§ **WHAT YOU ARE ASKED TO DO**: Express the lines starting at the one that contains "You are a computer-use" and ending at the last line of the material as a JSON list of strings, one string per line, with blank lines omitted.

Dataset items

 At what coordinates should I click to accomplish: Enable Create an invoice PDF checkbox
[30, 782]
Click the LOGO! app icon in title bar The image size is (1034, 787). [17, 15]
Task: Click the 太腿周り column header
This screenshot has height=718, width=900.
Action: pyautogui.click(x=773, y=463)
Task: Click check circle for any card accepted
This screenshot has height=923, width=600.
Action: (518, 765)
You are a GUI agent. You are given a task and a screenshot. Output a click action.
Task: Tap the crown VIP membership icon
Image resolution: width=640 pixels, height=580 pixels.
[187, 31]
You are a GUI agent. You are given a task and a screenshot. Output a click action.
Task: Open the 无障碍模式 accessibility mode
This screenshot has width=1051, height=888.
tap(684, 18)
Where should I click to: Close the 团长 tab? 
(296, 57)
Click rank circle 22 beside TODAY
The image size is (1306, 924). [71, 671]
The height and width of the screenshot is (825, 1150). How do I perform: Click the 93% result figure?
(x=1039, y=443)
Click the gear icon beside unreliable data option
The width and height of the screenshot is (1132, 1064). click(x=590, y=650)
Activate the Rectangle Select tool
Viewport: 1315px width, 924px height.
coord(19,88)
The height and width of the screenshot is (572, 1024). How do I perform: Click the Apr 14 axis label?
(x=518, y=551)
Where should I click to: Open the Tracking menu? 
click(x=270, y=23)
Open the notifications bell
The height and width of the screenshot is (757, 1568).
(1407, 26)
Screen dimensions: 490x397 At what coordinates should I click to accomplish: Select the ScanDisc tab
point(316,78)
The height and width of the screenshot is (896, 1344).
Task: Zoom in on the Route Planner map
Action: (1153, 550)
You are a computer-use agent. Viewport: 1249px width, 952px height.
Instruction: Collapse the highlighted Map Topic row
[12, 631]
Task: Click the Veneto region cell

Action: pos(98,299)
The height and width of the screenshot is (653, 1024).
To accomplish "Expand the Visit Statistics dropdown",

§ **RESPONSE BELOW**:
[
  "You are a computer-use agent. Viewport: 1249px width, 952px height.",
  "Instruction: Collapse the highlighted Map Topic row",
  "[12, 631]",
  "Task: Click the Veneto region cell",
  "Action: pos(98,299)",
  "The height and width of the screenshot is (653, 1024).",
  "To accomplish \"Expand the Visit Statistics dropdown\","
]